Good Kill
Director
Cast
, , , , ,
Rated
R
Runtime
102 min.
Release Date
05/12/2015
good kill

Each day before work, Major Tom Egan, a former U.S. Air Force pilot who served six tours of duty, downs a quarter bottle of vodka, drives from his quiet middle-class neighborhood across downtown Las Vegas, and onto a nearby base. Quite ironically, he dons a flight suit and enters what looks like a metal shipping container, on the door of which reads “You Are Now Leaving the U.S.A.” Once inside, he flies a military drone and spies on targets in Afghanistan. With the pull of a trigger on a joystick, he eliminates targets half a world away. With every successful mission, he says “good kill” to verify the target has been destroyed. And despite being safe from danger and able to see his wife and children each night, Tom, who is expertly played by Ethan Hawke, carries all the emotional wartime tension of characters in The Hurt Locker or American Sniper.

Writer-director Andrew Niccol once again considers the troubling relationship between technology and human psychology in Good Kill. Since his 1997 debut with Gattaca, Niccol has explored how technology can confuse us and shape our lives. Although his films have largely been a series of disappointments since his freshman effort, they’ve at least made their audiences think. S1m0ne (2002) weighed the implications of artificial characters in cinema; Lord of War (2005) featured an excellent performance by Nicolas Cage as an arms dealer who sells the latest weaponry and reaps the benefits of violence; In Time (2011) showed us a world where Benjamin Franklin’s maxim “time is money” was very literal. In his latest, Niccol tears a page from the headlines for a character study that will inevitably provoke debate about whether the use of drone strikes is justified morally and whether the approach is militarily sound.
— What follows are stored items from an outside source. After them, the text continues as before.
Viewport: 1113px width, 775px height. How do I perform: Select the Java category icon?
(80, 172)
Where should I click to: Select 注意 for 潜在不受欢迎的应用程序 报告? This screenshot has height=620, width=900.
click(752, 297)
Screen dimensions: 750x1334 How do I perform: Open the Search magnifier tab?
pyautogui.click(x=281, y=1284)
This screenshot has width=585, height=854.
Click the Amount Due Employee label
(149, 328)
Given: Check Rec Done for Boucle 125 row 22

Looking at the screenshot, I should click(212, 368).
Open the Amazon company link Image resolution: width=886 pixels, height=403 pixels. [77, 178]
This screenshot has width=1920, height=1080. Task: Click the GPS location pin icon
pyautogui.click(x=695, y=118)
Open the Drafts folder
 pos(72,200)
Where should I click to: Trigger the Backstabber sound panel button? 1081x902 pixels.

Hawke’s nuanced performance is superb and tense as Tom struggles to keep the lid on his boiling, repressed rage. As a result, he floats through life, a perfect drone pilot capable of executing complex missions, but a distant husband. His wife Molly (January Jones), a former dancer turned homemaker, complains that he was more present in their marriage when he was deployed. His commanding officer, Lt. Colonel Johns (Bruce Greenwood), probably sees Tom as an oddity, given that most recruits for the drone program are youngsters who learned their piloting skills on videogames. Johns even admits the Air Force designed their platform to mirror Xbox, a frightening notion indeed. But then, any Call of Duty game has a mission or two that looks suspiciously similar to Tom’s strike screen. From on high, Tom performs “good kills” on warehouses or vehicles with Taliban soldiers inside, his targets disappearing into a plume of smoke and wreckage.

Niccol becomes somewhat preachy and moralizing toward drone strikes, but he offers the full spectrum of the argument on either side of Tom, despite his position being quite clear. His new co-pilot, Airman Vera Suarez (Zoe Kravitz), thinks what they’re doing is unfair and wrong, and that continuing drone strikes only serves to perpetuate violent retaliation, especially given their high degree of collateral damage in the form of women and children. Tom’s blindly patriotic backups Zimmer (Jake Abel) and Christie (Dylan Kenin) believe that one American life is worth any number of civilian casualties on the other side. Everyone’s loyalties are tested to the extreme once a CIA operator (voice of Peter Coyote) from Langley begins ordering top-secret missions where the justifications are suspect and the value of non-threat lives is nonexistent. All the while, the missions walk the line between the defense of freedom and methods used by terrorists.

Niccol’s discussions about this conflict sometimes feel ham-fisted and forced, but he gets the point across and the audience thinking about the ramifications of technological warfare. Good Kill is best in Hawke’s portrayal and emotional consideration of Tom’s mental state. As the character moves between his endless hours of drone kills and his home life in a daze, Hawke balances a look of composure, but one that is numbed by alcohol and a clear case of PTSD. Molly, who doesn’t understand Tom’s workday and often responds in passive-aggressive retaliation, tries to reach him, but he’s closed off. When Tom finally bursts in one scene, it’s a shocker for both Molly and the audience, as the character breaks his anesthetized state and his hand on a mirror. Another scene where he describes just one of his many missions to Molly brings her to tears, and we realize every moment of Tom’s life carries the weight of countless dead.

Good Kill takes a topical issue and turns it into a psychological drama, but the balance between those two dynamics isn’t always even, sometimes to graceless effect. Niccol’s treatment can feel artificial and overwrought at times, his dramatics clunky and dialogue somewhat corny. But the material is intelligent and complex, and the themes, along with excellent performances from Hawke and Greenwood, more than compensate for Niccol’s frequent heavy-handedness in his drama. At the root of Good Kill remains a significant argument about drone strikes and the unsettling consequences on their pilots and modern warfare itself. It’s a scary and thoughtful discussion, returning Niccol to his familiar theme: that our absolute faith in technology simultaneously perpetuates the developmental myth and strips us of our humanity.